The Nez Perce Tribe and attorneys for a unit of General Electric Co. that's shipping gear north through Idaho to Alberta's tar sands will each get about a half hour in U.S. District Court in Boise to make their case.
The tribe, joined by environmental group Idaho Rivers United, wants Judge B. Lynn Winmill to halt further shipments of gear the groups say will cause irreparable harm to the rights and interests of the Nez Perce people and damage environmental values along U.S. Highway 12. The shipments would wind their way through a federally designated Wild and Scenic River corridor along the Clearwater and Lochsa rivers.

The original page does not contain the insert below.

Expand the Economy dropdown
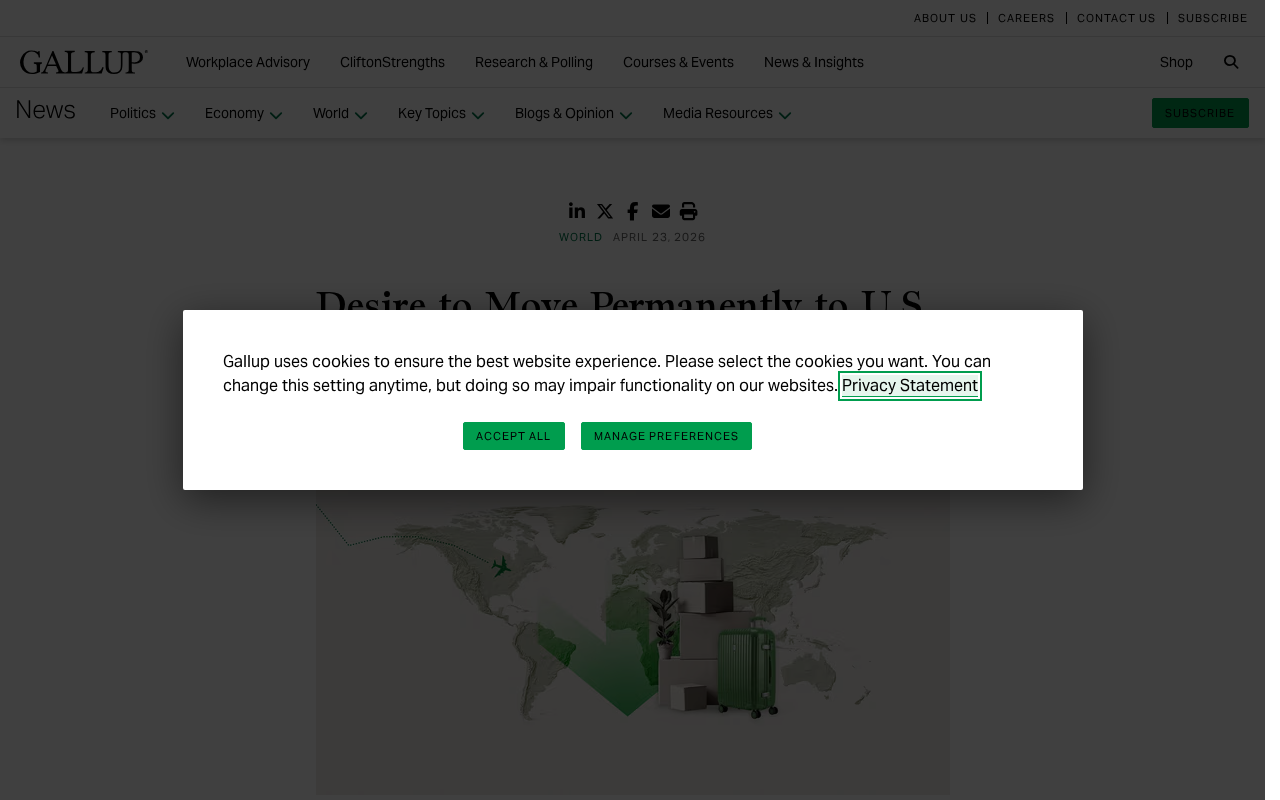 (x=243, y=114)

Resources Conservation Company International already shipped one of its 225-foot-long, 640,000-pound water evaporator loads along the highway in August, an event marred by protests and arrests of foes.
It has another waiting in the wings at Washington's Port of Wilma, downstream on the Snake River, and says any delays could cost it $3.6 million in damages if it doesn't deliver the water evaporators on time in the Canadian tar sands.
Winmill's Boise courtroom is the latest theater in a three-year battle over whether the two-lane highway is an appropriate route for enormous, industrial-scale "megaloads."
In its lawsuit, the tribe alleges the U.S. Forest Service shirked its responsibility to prevent August's GE shipment through Idaho. It's demanding that no shipments be allowed absent tribal consultation — or the completion of a corridor impacts study scrutinizing how shipments might harm the Nez Perce Tribe's treaty rights.
"This road along the Nez Perce trail is incomparable in its beauty, as well as its cultural value to the Nez Perce people," Tribal Chairman Silas Whitman said in a statement.
The Idaho Transportation Department issued a permit for GE's first shipment of gear in early August. The trucks took several days to get through Idaho, though they were halted several times by rock-throwing protesters, several of whom were arrested on suspicion of disorderly conduct.
The U.S. Forest Service, a co-defendant in the tribe's lawsuit, contends the shipments would have only limited impact on the highway.
"First of all, the transport of the megaloads now has only a transitory impact, at most," wrote Assistant U.S. Attorney Joanne Rodriguez in court filings. "Plaintiffs have not shown that the roadway is being altered to allow passage. There are no 'corridor modifications' ongoing now. Traffic impediments are transitory, and only made worse by protesters."
The Forest Service maintains it's only just begun a study of shipments' impacts to the corridor.
It also requested that the Idaho Transportation Department hold off on issuing permits for shipments, to no avail.
If anything, Rodriguez said, the tribe should be suing ITD and the company transporting GE's gear, not taking the federal government to court.
Omega Morgan, the Oregon-based transport company responsible for the shipments, told The Associated Press Monday it's following the outcome of Winmill's hearing closely.
"There is a load parked at the Port of Wilma but none currently on the road," said Olga Haley, an Omega Morgan spokeswoman.